Marc-Andre's third try at this bulk patch seems to work (except that

his copy of test_contains.py seems to be broken -- the lines he deleted were already absent). Checkin messages: New Unicode support for int(), float(), complex() and long(). - new APIs PyInt_FromUnicode() and PyLong_FromUnicode() - added support for Unicode to PyFloat_FromString() - new encoding API PyUnicode_EncodeDecimal() which converts Unicode to a decimal char* string (used in the above new APIs) - shortcuts for calls like int(<int object>) and float(<float obj>) - tests for all of the above Unicode compares and contains checks: - comparing Unicode and non-string types now works; TypeErrors are masked, all other errors such as ValueError during Unicode coercion are passed through (note that PyUnicode_Compare does not implement the masking -- PyObject_Compare does this) - contains now works for non-string types too; TypeErrors are masked and 0 returned; all other errors are passed through Better testing support for the standard codecs. Misc minor enhancements, such as an alias dbcs for the mbcs codec. Changes: - PyLong_FromString() now applies the same error checks as does PyInt_FromString(): trailing garbage is reported as error and not longer silently ignored. The only characters which may be trailing the digits are 'L' and 'l' -- these are still silently ignored. - string.ato?() now directly interface to int(), long() and float(). The error strings are now a little different, but the type still remains the same. These functions are now ready to get declared obsolete ;-) - PyNumber_Int() now also does a check for embedded NULL chars in the input string; PyNumber_Long() already did this (and still does) Followed by: Looks like I've gone a step too far there... (and test_contains.py seem to have a bug too). I've changed back to reporting all errors in PyUnicode_Contains() and added a few more test cases to test_contains.py (plus corrected the join() NameError).

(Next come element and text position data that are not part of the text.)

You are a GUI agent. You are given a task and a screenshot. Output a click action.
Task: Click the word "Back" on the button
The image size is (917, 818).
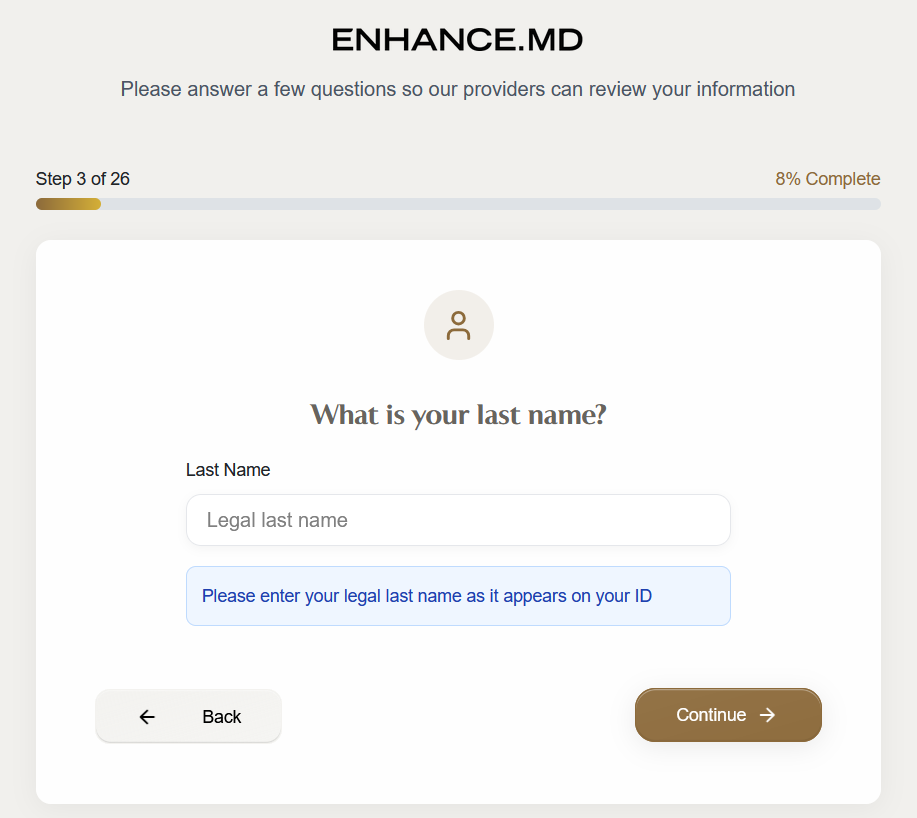[x=221, y=716]
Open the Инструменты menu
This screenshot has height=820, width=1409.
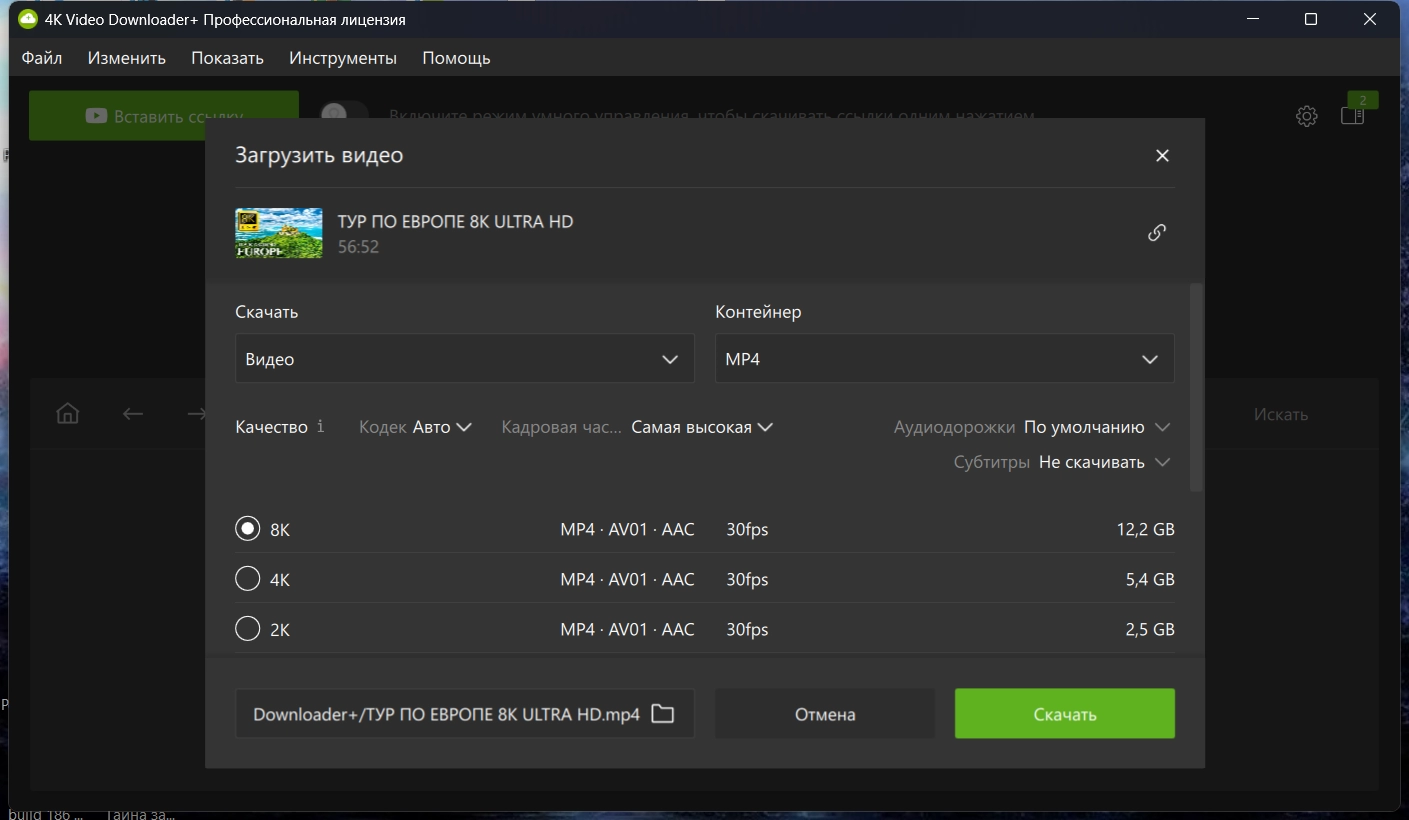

2025-12-09 10:37:17 +00:00 · 2000-04-05 20:11:21 +00:00 · 2000-04-05 20:11:21 +00:00 · 9e896b37c7
commit 9e896b37c7
parent 457855a5f0
17 changed files with 421 additions and 115 deletions
--- a/Objects/longobject.c
+++ b/Objects/longobject.c
@ -724,7 +724,7 @@ PyLong_FromString(str, pend, base)
 	int base;
 {
 	int sign = 1;
-	char *start;
+	char *start, *orig_str = str;
 	PyLongObject *z;
 	
 	if ((base != 0 && base < 2) || base > 36) {
@ -772,17 +772,44 @@ PyLong_FromString(str, pend, base)
 	}
 	if (z == NULL)
 		return NULL;
-	if (str == start) {
-		PyErr_SetString(PyExc_ValueError,
-				"no digits in long int constant");
-		Py_DECREF(z);
-		return NULL;
-	}
+	if (str == start)
+		goto onError;
 	if (sign < 0 && z != NULL && z->ob_size != 0)
 		z->ob_size = -(z->ob_size);
+	if (*str == 'L' || *str == 'l')
+		str++;
+	while (*str && isspace(Py_CHARMASK(*str)))
+		str++;
+	if (*str != '\0')
+		goto onError;
 	if (pend)
 		*pend = str;
 	return (PyObject *) z;
+
+ onError:
+	PyErr_Format(PyExc_ValueError, 
+		     "invalid literal for long(): %.200s", orig_str);
+	Py_XDECREF(z);
+	return NULL;
+}
+
+PyObject *
+PyLong_FromUnicode(u, length, base)
+	Py_UNICODE *u;
+	int length;
+	int base;
+{
+	char buffer[256];
+
+	if (length >= sizeof(buffer)) {
+		PyErr_SetString(PyExc_ValueError,
+				"long() literal too large to convert");
+		return NULL;
+	}
+	if (PyUnicode_EncodeDecimal(u, length, buffer, NULL))
+		return NULL;
+
+	return PyLong_FromString(buffer, NULL, base);
 }

 static PyLongObject *x_divrem